Stanford Geophysicist Sets the Record Straight on Safety of Hydraulic Fracturing
Dr. Mark Zoback is a Stanford geophysicist and one of the world’s leading authorities on in situ stress, fault mechanics, and reservoir geomechanics with an emphasis on shale gas, tight gas and tight oil production. He was also a member of the National Academy of Engineering’s Deepwater Horizon investigation.
This week, the Los Angeles Times featured a Q&A with Dr, Zoback discussing issues ranging from his stance on regulatory issues surrounding resource development, drilling moratoria to the recent flurry of allegations connecting hydraulic fracturing and seismic activity. Here are some of his responses:
LAT: Do we know enough about fracking to draw up good regulations in the first place?
Zoback: “Absolutely. More than 100,000 horizontal and multi-stage “fractured” wells have been drilled in the U.S. and Canada. We know exactly what to do. It’s just a matter of making sure industry follows best practices, that we have good regulations in place, and those regulations are enforced.”
Sound familiar? America’s top regulators agree. Environmental Protection Agency Administrator Gina McCarthy echoes Zoback’s comments, “There’s nothing inherently dangerous in fracking that sound engineering practices can’t accomplish.”
LAT: California is considering a moratorium on fracking.
Zoback: “That’s very daunting, and moratoria just say this is bad, let’s stop doing it. Moratoria tend to make a political statement, but I’m not sure we need political statements. We need good science, good engineering, good regulations and good enforcement.”
Zoback’s statement here is one that many opponents of shale development simply can’t wrap their collective head around. The simple truth is this: the U.S. Energy Information Administration (EIA) forecasts that in 2040, eighty percent of U.S. energy consumption will still be based in fossil fuels. It makes sense to develop those fossil fuels here at home under the world’s toughest environmental regulations rather than to import oil from politically fraught regions with a higher carbon footprint. This would also create tends of thousands of jobs and create tens of millions of dollars (or more) in economic activity and new tax revenue.
LAT: Fracking-related earthquakes were reported in Oklahoma, and Ohio now requires seismic monitoring. Does fracking cause earthquakes?
Zoback: “There have been well-documented cases around the country where wastewater injection [post-fracking] has triggered slip on preexisting geologic faults that would have produced an earthquake someday anyway. You need to avoid injection into potentially active faults. […] The fear of fracking is being used as a scare tactic. There are environmental impacts, and our job is to do everything possible to minimize them, not just scare the public.”
The National Research Council (NRC) concurs that the practice of underground injection has been occurring for decades, is tightly regulated by the U.S. Environmental Protection Agency (EPA), and poses a marginal risk. The NRC concludes:
“Injection for disposal of wastewater derived from energy technologies into the subsurface does pose some risk for induced seismicity, but very few events have been documented over the past several decades relative to the large number of disposal wells in operation.”
The Los Angeles Times article further illustrates that scientists dismissed the recent attempts to draw connections between shale development and seismic activity well before the fear-riddled headlines began appearing.
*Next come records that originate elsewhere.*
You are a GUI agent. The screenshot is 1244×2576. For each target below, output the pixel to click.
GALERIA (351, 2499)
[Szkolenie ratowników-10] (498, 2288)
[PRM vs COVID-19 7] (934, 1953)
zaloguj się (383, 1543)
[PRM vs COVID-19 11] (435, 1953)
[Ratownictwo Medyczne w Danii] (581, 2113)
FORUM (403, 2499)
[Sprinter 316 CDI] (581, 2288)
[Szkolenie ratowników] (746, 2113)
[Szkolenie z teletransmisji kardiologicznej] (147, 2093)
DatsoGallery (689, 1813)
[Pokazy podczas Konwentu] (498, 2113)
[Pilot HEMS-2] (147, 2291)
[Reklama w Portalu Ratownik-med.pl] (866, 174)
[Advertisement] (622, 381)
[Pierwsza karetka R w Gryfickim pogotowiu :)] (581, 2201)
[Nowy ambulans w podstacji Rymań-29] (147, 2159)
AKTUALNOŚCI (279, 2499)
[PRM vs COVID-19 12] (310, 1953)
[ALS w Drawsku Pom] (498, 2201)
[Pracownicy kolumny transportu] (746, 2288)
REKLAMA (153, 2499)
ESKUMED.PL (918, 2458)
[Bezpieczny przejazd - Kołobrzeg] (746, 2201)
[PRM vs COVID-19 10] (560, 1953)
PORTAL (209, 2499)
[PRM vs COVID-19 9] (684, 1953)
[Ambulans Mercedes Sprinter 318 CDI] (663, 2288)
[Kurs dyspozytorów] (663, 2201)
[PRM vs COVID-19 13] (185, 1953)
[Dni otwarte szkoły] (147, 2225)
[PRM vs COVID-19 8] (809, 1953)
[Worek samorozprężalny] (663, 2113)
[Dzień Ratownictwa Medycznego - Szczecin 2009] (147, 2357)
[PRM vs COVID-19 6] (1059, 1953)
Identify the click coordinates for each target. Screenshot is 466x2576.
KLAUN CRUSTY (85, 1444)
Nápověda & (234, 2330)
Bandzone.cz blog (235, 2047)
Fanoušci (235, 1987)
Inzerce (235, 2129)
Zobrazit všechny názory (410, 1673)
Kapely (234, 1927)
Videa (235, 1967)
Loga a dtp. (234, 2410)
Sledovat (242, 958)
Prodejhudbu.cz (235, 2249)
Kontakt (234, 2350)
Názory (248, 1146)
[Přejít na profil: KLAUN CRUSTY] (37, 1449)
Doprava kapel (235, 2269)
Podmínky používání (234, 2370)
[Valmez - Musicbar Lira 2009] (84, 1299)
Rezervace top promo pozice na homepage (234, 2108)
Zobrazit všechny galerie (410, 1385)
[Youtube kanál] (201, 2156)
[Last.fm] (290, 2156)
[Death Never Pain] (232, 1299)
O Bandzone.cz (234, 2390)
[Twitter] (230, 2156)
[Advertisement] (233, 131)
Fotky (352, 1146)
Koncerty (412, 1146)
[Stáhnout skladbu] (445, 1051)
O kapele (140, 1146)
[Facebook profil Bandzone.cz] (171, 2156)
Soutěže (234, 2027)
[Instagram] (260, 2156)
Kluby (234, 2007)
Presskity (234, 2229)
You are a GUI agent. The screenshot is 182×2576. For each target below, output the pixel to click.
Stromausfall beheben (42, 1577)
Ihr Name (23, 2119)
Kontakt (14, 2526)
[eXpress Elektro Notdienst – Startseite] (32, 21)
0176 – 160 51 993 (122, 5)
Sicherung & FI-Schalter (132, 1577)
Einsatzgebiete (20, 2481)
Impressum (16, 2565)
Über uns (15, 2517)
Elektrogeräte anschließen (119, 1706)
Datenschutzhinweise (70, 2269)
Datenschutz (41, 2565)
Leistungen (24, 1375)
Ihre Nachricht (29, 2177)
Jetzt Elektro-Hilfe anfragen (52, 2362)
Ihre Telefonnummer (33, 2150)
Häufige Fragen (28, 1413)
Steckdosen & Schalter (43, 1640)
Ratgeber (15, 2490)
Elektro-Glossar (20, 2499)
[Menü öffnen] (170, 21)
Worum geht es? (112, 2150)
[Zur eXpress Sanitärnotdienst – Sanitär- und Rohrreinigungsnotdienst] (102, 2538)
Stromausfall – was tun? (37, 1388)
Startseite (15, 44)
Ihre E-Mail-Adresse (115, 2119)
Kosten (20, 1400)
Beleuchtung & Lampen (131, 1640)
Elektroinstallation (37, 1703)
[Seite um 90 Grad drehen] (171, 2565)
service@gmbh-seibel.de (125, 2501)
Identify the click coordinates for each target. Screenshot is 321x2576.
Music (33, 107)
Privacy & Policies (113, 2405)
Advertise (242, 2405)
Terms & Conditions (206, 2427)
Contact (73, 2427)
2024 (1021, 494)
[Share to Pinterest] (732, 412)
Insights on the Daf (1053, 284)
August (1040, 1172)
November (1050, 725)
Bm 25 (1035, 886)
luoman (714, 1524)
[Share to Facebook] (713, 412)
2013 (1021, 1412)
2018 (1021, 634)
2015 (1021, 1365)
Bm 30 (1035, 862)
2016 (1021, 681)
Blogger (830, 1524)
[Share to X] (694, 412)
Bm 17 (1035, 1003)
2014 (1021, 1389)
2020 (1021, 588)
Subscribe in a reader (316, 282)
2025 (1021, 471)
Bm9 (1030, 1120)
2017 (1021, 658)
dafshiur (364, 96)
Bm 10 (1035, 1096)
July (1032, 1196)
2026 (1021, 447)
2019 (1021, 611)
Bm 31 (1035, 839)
Zoback is quoted three years ago in the Stanford Reporter and the message remains the same:
“There have been fears that hydraulic fracturing fluid injected at depth could reach up into drinking water aquifers. But, the injection is typically done at depths of around 6,000 to 7,000 feet and drinking water is usually pumped from shallow aquifers, no more than one or two hundred feet below the surface. Fracturing fluids have not contaminated any water supply and with that much distance to an aquifer, it is very unlikely they could.”
The message resonated again during a Senate Committee on Energy and Natural Resources hearing in 2012:
“These microseismic events [from hydraulically fracturing a well] affect a very small volume of rock and release, on average, about the same amount of energy as a gallon of milk falling off a kitchen counter.”
Dr. Zoback, whom the Los Angeles Times notes is a dedicated environmentalist, agrees with most of the world’s leading scientists and with regulators when it comes to shale resource development. It is important to rely on the scientific method when tackling the world’s most pressing issues; and it is to the Times’ credit that it shared the insight of someone who truly understands the complex questions and processes that surround activists’ favorite scary word: fracking. Hopefully this will inspire other media outlets to follow suit and to involve independent scientists, regulators and other experts in their stories on shale development, rather than focusing on activists and their scare tactics.